I uploaded this image about a year ago on my Instagram. Here’s the caption:
This image reminds me of how life is mysterious yet peaceful, despite the misty unknown that lies before us. It’s one hell of a train ride.
How presumptuous of me to expect 2020’s “misty unknown” to share any resemblance with “peaceful”. Certainly, 2020 is and continues to be “mysterious”, so I guess I wasn’t wrong there.
At the time I was set to graduate from college in May. I was applying for internships in my field, hoping to jump-start a career in theatre. I was working on a show that, to this day, remains my favorite. I had a job that was both fulfilling and paid decently. Life was looking up.
Cut to today — life is not looking up. COVID-19 has continuously affected every aspect of existence. Election day is quickly approaching and it’s difficult to remain optimistic. Our world continues to fail at ending injustice and intolerance, serving the least of these, and reverting decades of harm to our Earth, as well as so many other pressing matters. The future looks grim. However, don’t confuse my realism for pessimism. Although I’ve come close to letting the current situation infect my outlook on life, I haven’t let that happen yet. Instead, I chose to seek and hold onto the things that radiate hope.

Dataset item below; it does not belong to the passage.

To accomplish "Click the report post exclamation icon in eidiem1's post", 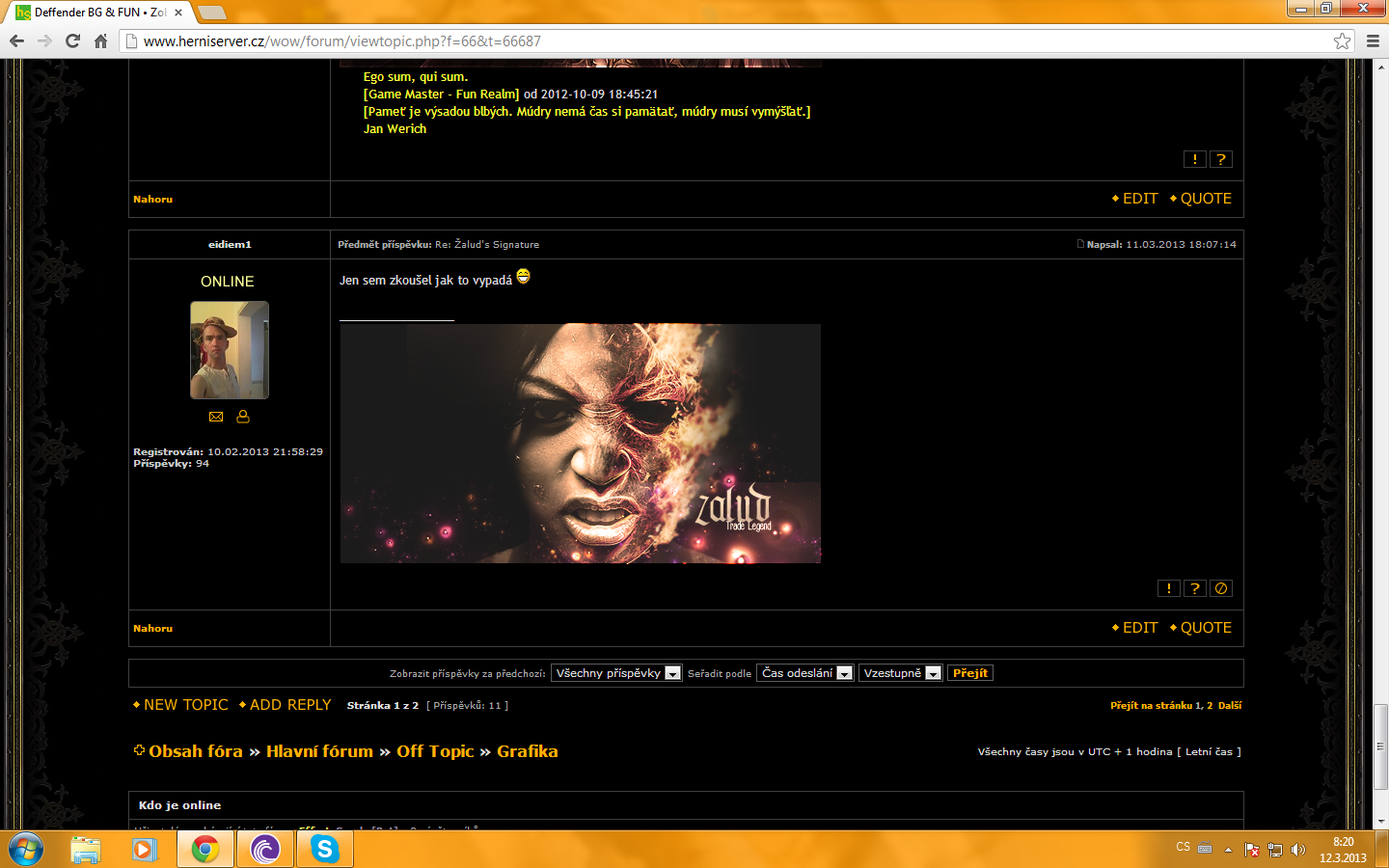I will [1168, 588].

If you need to be uplifted, here’s Charlie Chaplin’s speech from The Great Dictator, underscored by Hanz Zimmer’s Time (soundtrack from Christopher Nolan’s Inception). You may have already seen it (perhaps multiple times, like I have). However, it never fails to inspire. Especially during times like these, Chaplin’s words resonate deeply.

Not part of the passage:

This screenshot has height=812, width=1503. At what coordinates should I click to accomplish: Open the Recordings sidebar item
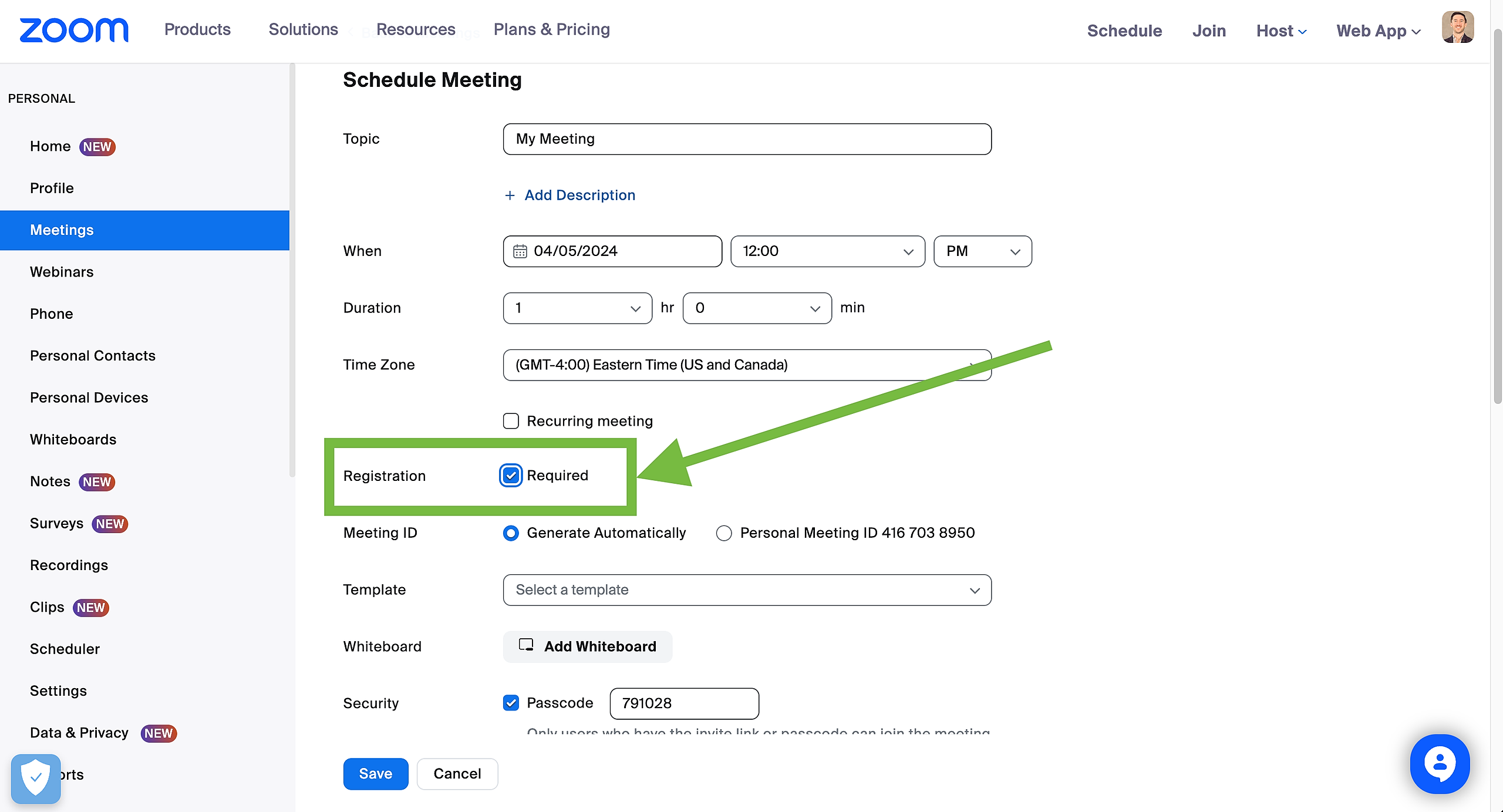pos(69,565)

My song of the week is Passenger's A Song for the Drunk and Broken Hearted. I will always recommend Passenger — his songs aren’t always innovative, but they are sincere, and will move you in unexpected ways. This one, in particular, makes me feel a sense of saddened acceptance. I recognize all that COVID-19 has taken from us, and accept that it’s not going away anytime soon. My favorite lyrics are:
The sweet Sunday afternoon and all that can be heard
Is an old, familiar tune for you’ve forgotten half the words
The sunlight floods the room like a silent flock of birds
And hopes a red bloom, disappearing through the clouds
This is my first — of many, hopefully — blog post. I don’t have a plan for how often I’ll post, or even which topic I’ll write on. So don’t expect consistency in either of those aspects. Thanks for reading.